C: 0.020% or more and 0.200% or less;

Mn: 0.20% or more and 2.00% or less;

P: 0.003% or more and 0.030% or less;

S: 0.0001% or more and 0.0100% or less;

Al: 0.001% or more and 0.100% or less; and

Sn: 0.005% or more and 0.200% or less

With containing

Cu: 0.010% or more and 0.50% or less;

Ni: 0.010% or more and 0.50% or less;

W: 0.005% or more and 1.000% or less;

Sb: 0.005% or more and 0.200% or less; and

Si: 0.05% or more and 1.00% or less

It contains one or two or more selected from, and has a component composition with the balance consisting of Fe and unavoidable impurities,

Structural steel with a Sn segregation degree of 20 or less.

Here, Sn segregation degree is defined by following formula (1).

[Sn segregation degree] = [Sn concentration of Sn segregation part] / [average Sn concentration] --- (1)

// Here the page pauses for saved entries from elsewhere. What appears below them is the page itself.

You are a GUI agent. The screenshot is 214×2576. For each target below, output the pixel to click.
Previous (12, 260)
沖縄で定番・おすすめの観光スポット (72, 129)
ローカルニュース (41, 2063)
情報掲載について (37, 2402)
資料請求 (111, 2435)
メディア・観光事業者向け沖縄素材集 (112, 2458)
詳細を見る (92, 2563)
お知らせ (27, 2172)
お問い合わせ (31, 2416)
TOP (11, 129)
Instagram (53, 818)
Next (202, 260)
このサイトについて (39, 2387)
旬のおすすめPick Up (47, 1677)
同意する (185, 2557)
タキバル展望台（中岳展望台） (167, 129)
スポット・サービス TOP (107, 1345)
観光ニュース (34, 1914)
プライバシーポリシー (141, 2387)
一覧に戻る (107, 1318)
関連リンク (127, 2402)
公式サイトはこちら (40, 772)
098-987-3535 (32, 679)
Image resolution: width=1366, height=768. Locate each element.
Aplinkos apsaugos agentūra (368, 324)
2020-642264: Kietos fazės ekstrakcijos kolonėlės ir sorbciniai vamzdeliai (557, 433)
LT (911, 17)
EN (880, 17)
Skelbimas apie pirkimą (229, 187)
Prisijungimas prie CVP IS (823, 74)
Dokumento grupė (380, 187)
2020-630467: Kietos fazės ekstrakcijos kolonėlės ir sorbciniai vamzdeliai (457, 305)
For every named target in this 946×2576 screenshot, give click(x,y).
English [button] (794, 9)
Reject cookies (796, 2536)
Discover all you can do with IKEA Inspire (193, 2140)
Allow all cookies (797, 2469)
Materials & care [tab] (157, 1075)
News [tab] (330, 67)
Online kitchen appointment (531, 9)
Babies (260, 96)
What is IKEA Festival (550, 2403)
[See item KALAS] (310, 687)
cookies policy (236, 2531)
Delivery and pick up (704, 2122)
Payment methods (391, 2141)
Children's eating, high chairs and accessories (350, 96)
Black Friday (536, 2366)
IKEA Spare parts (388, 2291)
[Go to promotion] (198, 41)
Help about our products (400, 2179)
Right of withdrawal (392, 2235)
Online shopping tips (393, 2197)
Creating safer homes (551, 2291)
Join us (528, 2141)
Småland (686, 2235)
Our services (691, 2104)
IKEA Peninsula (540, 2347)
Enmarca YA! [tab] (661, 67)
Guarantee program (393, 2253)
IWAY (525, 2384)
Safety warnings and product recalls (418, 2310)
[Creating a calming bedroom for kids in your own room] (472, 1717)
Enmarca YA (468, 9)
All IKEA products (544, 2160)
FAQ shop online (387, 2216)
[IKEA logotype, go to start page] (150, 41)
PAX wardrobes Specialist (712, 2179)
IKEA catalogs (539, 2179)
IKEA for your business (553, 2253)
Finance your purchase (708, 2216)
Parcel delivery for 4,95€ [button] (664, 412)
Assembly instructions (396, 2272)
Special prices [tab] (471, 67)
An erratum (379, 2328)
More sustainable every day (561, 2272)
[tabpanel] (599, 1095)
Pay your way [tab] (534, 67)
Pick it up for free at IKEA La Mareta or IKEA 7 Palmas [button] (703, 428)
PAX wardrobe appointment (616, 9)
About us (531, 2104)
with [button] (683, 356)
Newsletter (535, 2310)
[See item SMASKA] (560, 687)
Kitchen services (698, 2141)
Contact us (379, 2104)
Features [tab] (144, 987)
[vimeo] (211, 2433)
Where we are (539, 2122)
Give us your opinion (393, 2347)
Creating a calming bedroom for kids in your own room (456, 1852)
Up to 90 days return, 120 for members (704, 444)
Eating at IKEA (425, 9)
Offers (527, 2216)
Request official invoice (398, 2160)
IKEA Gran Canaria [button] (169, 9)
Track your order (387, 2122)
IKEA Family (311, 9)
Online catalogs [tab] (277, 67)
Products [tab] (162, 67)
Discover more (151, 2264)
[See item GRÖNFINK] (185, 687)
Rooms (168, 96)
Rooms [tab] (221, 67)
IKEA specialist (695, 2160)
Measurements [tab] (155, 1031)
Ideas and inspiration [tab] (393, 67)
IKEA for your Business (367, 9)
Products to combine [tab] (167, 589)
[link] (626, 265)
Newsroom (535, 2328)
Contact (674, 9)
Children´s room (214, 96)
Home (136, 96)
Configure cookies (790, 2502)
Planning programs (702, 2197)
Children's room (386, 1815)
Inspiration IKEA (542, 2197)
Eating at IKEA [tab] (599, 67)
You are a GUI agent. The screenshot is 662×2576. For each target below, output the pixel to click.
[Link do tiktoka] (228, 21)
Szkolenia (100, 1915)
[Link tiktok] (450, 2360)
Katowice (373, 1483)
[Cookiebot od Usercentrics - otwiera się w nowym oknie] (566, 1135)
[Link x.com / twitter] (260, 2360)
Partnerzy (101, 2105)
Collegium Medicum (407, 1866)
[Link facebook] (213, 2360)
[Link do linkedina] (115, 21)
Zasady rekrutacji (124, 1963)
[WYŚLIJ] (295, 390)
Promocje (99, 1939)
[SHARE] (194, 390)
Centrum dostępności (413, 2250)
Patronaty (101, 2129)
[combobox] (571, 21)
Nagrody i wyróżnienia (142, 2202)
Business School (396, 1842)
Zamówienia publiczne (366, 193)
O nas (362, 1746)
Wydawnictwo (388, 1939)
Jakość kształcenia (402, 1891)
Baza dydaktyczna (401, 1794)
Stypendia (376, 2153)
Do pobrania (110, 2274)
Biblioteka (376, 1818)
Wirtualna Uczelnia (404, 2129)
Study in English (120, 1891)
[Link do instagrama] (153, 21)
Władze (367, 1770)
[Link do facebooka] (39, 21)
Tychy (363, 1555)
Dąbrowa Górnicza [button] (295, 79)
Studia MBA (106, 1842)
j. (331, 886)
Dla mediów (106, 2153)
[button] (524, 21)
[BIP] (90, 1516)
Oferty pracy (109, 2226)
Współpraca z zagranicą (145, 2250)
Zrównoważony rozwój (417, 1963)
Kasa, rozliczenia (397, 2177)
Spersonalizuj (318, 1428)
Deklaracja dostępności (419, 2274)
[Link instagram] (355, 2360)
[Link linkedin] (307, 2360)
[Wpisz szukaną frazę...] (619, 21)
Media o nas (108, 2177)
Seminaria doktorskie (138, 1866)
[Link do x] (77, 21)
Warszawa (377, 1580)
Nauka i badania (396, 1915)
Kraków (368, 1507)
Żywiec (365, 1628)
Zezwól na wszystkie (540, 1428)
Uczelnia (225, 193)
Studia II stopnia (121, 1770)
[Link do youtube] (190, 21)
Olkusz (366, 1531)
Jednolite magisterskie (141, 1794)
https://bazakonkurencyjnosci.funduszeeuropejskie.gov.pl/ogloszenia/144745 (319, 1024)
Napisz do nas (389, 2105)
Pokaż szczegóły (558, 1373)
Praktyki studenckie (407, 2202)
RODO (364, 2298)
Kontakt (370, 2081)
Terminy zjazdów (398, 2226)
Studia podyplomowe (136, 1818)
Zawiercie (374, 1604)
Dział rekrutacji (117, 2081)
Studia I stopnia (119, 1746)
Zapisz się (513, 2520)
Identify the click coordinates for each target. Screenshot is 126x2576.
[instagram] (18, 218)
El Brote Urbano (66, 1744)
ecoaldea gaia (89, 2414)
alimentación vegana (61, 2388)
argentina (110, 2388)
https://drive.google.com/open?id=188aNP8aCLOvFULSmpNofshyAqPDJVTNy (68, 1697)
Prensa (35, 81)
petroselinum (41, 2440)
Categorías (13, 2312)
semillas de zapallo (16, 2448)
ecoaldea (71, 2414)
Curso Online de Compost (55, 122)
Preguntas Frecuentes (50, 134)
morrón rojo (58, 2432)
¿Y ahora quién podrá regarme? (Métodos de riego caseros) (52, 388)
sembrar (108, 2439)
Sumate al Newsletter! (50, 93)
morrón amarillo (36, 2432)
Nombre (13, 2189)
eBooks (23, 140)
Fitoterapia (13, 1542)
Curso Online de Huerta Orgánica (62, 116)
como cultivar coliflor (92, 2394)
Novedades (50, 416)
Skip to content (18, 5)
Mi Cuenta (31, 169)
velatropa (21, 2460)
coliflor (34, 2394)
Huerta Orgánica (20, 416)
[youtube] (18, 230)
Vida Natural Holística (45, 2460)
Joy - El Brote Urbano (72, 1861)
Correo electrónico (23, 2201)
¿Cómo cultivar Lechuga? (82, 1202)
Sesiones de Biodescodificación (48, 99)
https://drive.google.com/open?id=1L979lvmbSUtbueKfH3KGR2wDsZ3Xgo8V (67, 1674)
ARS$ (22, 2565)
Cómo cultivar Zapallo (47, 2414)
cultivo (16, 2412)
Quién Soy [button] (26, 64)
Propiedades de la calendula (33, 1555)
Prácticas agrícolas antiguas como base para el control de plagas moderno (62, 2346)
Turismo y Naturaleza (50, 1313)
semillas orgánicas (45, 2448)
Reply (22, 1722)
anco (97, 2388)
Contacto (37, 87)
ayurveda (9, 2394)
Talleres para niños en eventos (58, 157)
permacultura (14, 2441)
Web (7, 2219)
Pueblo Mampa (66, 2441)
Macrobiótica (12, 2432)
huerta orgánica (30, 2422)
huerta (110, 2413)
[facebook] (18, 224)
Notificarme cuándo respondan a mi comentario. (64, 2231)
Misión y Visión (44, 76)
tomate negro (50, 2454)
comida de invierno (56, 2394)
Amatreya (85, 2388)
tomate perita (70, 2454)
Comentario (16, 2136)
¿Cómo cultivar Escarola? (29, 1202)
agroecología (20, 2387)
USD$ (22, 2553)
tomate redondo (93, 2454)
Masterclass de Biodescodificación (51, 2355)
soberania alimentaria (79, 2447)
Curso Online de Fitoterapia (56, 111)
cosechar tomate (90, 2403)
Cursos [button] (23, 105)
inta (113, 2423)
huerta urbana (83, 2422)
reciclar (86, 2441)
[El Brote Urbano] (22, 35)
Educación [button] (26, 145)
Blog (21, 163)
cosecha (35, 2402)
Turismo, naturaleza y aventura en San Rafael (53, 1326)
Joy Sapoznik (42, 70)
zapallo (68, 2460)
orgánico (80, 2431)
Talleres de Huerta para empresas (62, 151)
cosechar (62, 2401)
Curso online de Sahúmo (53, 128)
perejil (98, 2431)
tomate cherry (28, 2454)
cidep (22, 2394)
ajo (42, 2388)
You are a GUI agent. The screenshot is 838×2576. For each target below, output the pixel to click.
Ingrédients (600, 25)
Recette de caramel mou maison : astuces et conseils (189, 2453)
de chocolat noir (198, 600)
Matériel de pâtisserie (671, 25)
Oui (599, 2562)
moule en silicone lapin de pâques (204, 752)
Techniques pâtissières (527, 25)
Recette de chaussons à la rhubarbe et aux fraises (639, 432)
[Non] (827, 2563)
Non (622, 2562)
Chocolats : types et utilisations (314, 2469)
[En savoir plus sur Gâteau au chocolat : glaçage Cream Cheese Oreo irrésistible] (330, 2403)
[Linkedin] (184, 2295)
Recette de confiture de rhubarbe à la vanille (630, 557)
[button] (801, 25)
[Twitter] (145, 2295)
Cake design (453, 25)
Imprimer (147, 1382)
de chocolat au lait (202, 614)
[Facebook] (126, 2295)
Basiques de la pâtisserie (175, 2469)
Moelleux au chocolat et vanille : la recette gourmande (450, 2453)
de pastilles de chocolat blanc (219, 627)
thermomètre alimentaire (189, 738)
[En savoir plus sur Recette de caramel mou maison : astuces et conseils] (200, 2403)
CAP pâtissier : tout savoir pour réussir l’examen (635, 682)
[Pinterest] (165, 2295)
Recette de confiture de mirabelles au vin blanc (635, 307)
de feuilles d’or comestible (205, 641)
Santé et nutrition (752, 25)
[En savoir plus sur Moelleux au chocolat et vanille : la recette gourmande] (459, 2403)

2. The structural steel according to 1 above, wherein the thickness of the Sn segregation portion in the plate thickness direction is 50 μm or less.

3. The structural steel according to 1 or 2 above, wherein the ST value defined by the following formula (2) is 1.50 or less.

ST=10000×[%S]×[%Sn] ² ---(2)

Here, [%S] and [%Sn] are the contents (mass%) of S and Sn in the above component composition, respectively.

4. The component composition, further, in mass%,

Mo: 0.500% or less and

Co: 1.00% or less

The structural steel according to any one of 1 to 3 above, containing one or two selected from

5. The component composition, further, in mass%,

Ti: 0.050% or less;

V: 0.200% or less;

Nb: 0.200% or less and

Zr: 0.100% or less;

The structural steel according to any one of 1 to 4 above, containing one or two or more selected from

6. The component composition, further, in mass%,

B: The structural steel according to any one of 1 to 5 above, containing 0.0050% or less.

7. The component composition, further, in mass%,

Ca: 0.0100% or less and

Mg: 0.0100% or less;

The structural steel according to any one of 1 to 6 above, containing one or two selected from

8. Structural steel materials according to any one of 1 to 7 above, having a coating film on the surface.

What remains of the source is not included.